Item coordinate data
◆ ◆ ◆ ◆

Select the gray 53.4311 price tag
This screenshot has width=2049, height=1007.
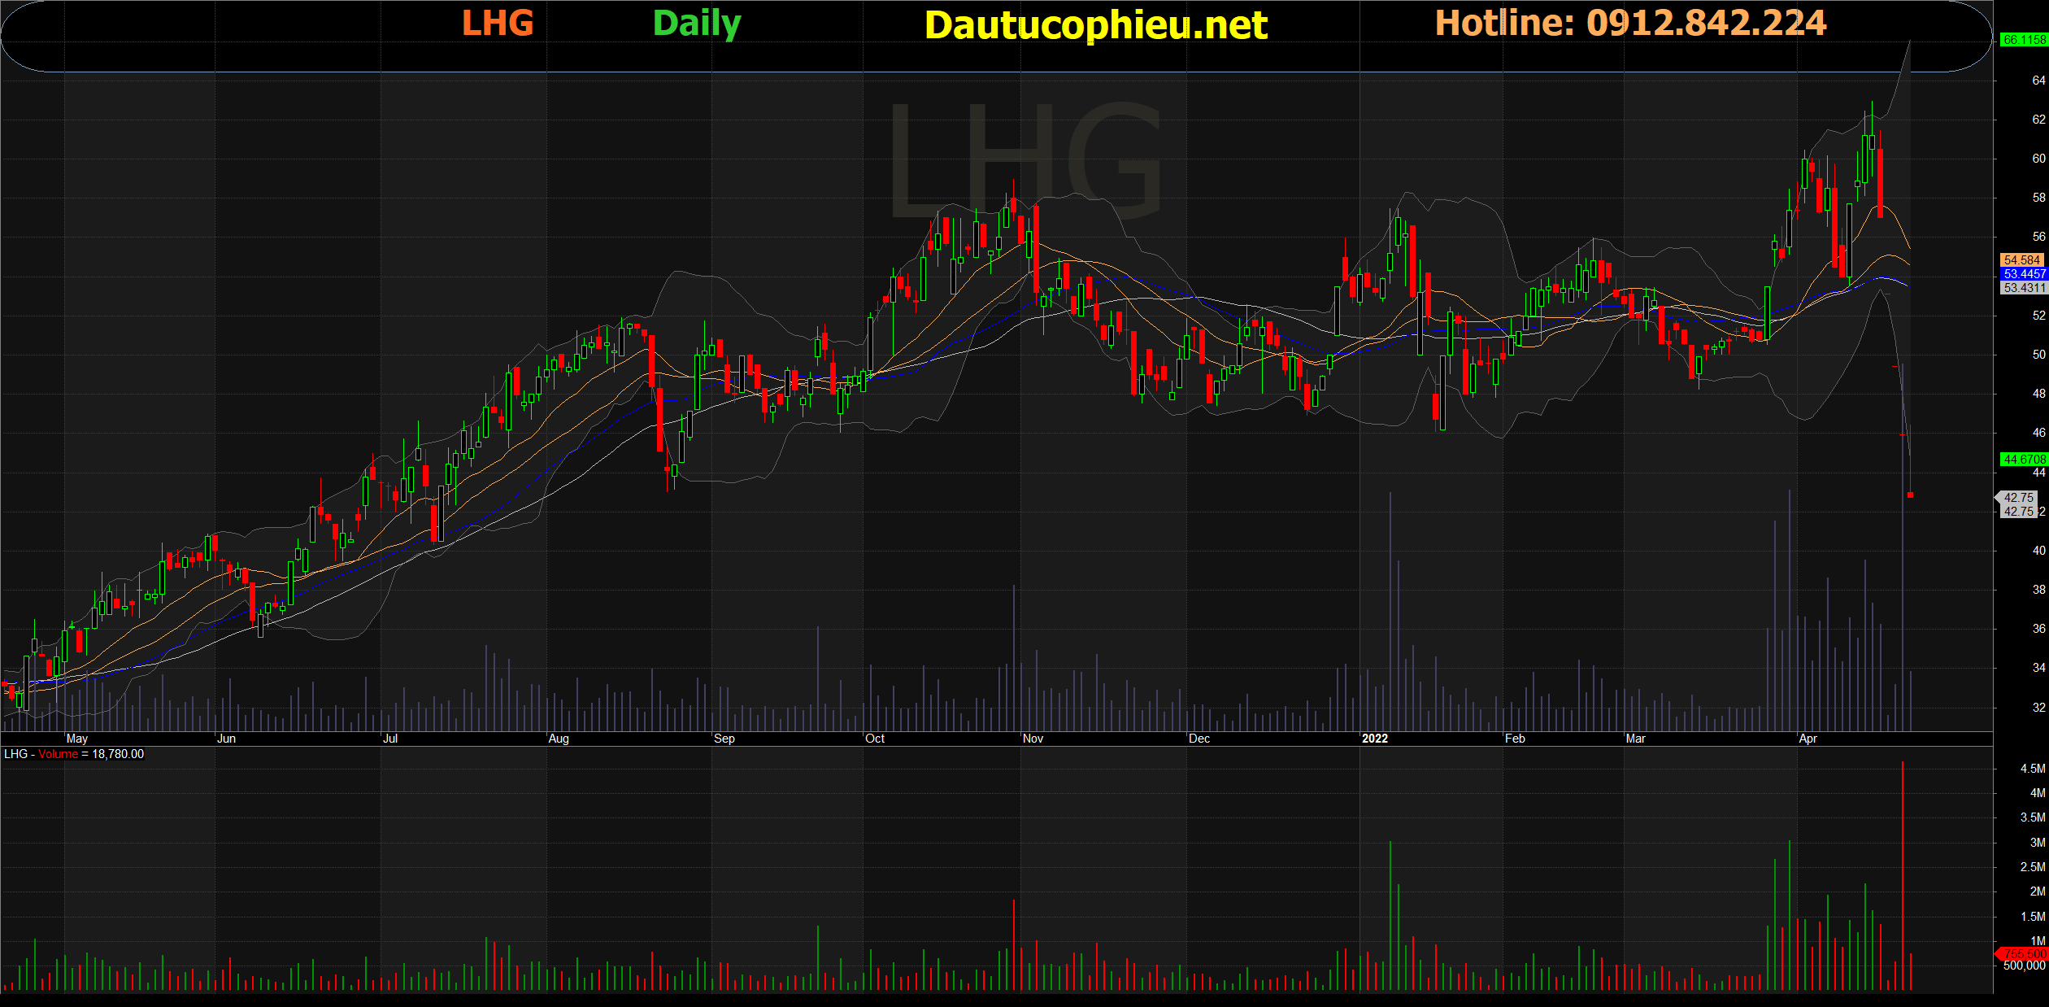tap(2023, 288)
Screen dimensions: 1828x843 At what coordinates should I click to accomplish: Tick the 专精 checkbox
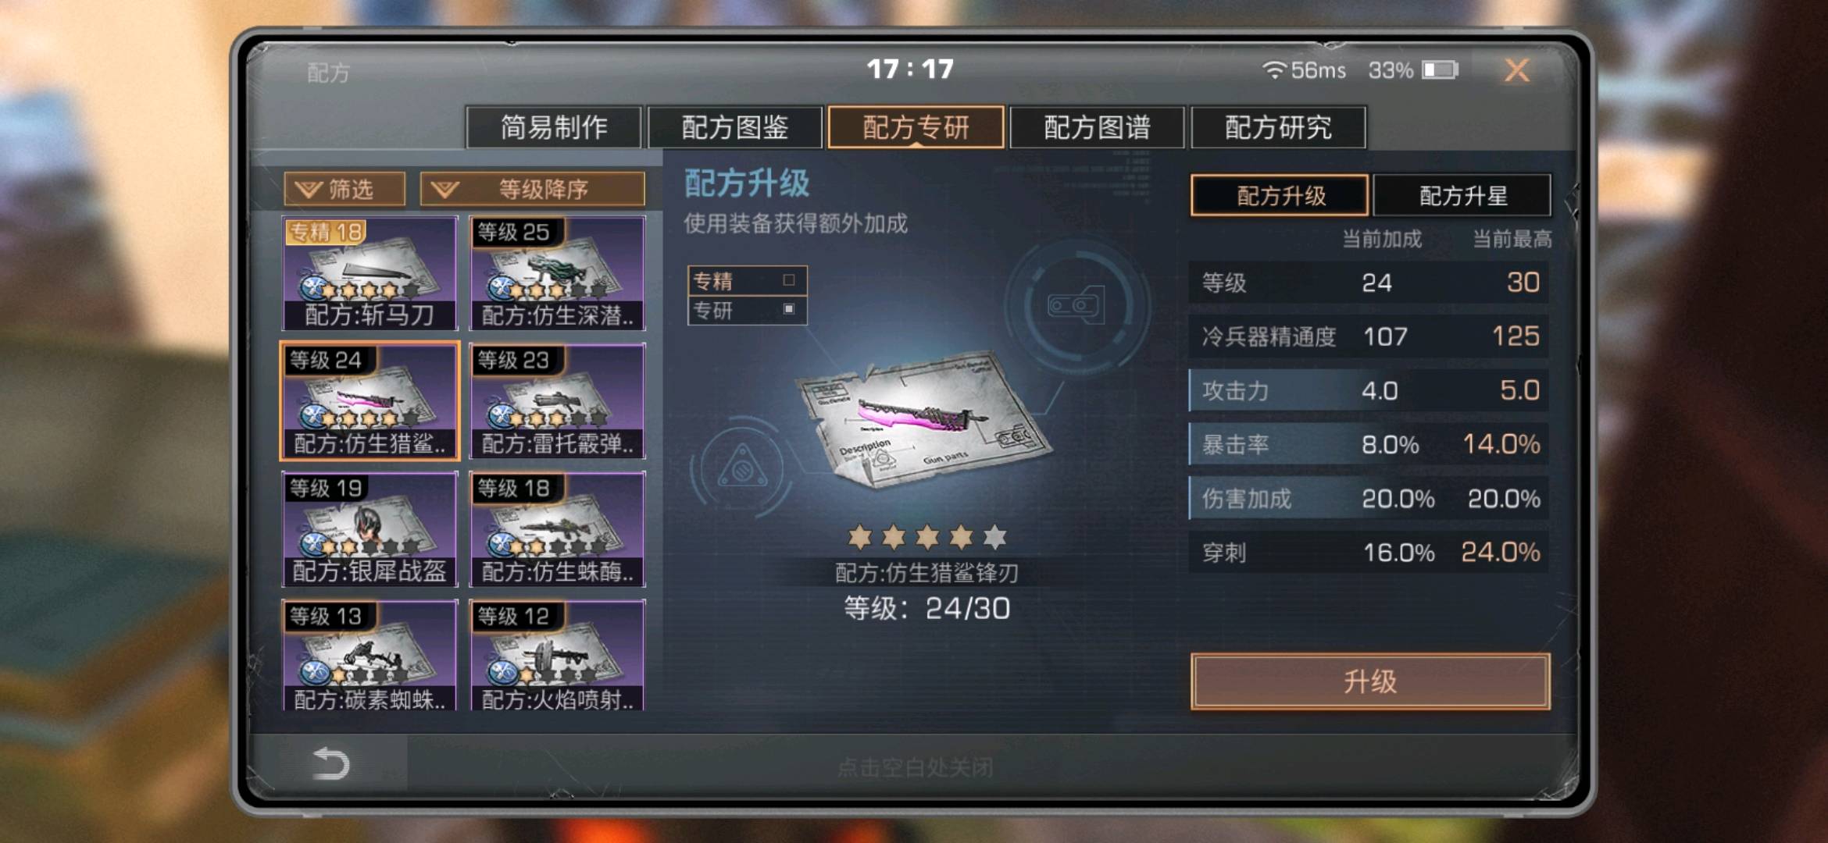click(789, 280)
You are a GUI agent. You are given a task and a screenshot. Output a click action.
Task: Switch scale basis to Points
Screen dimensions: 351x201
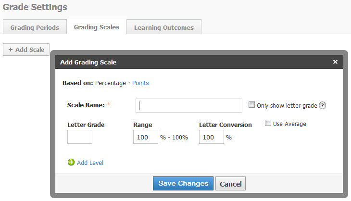140,83
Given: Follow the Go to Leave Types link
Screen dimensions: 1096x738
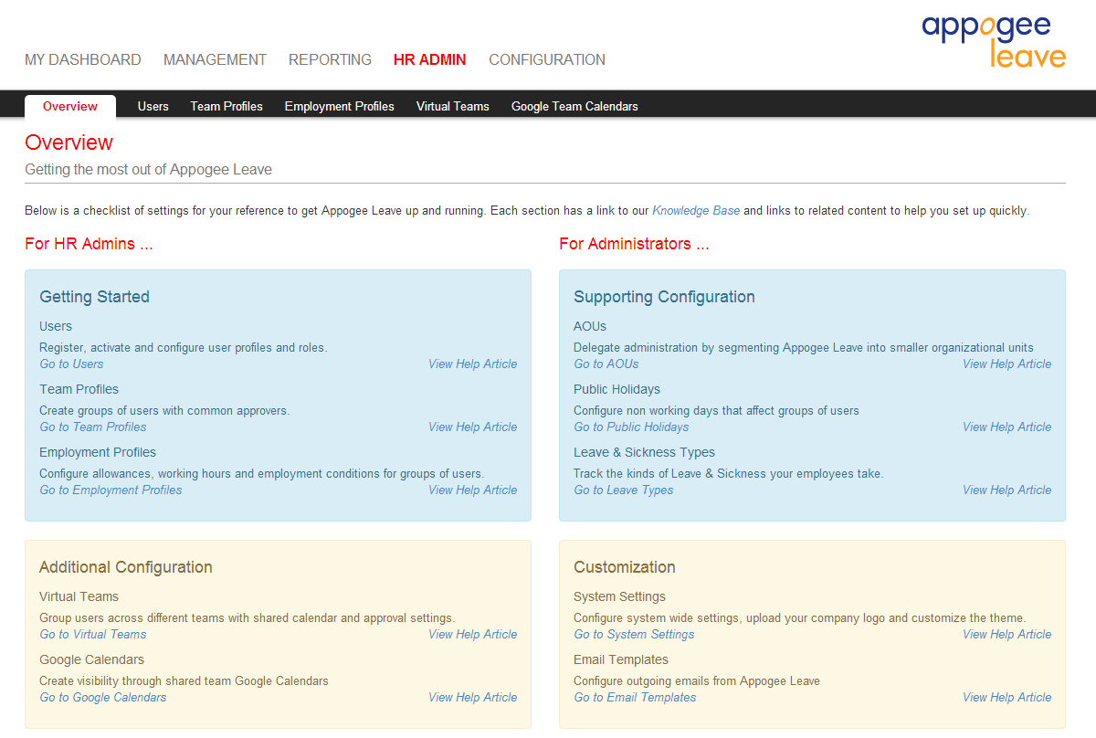Looking at the screenshot, I should [x=623, y=490].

◆ ◆ ◆ ◆

Task instructions: Write out the data above word for word, leaving out the pictures.

Output for this exercise:
Select the gray 53.4311 price tag
This screenshot has width=2049, height=1007.
tap(2023, 288)
Screen dimensions: 1828x843 At what coordinates should I click to accomplish: Tick the 专精 checkbox
click(789, 280)
You are a GUI agent. You are given a task and a screenshot. Output a click action.
Task: Switch scale basis to Points
Screen dimensions: 351x201
140,83
Given: Follow the Go to Leave Types link
Screen dimensions: 1096x738
Looking at the screenshot, I should [x=623, y=490].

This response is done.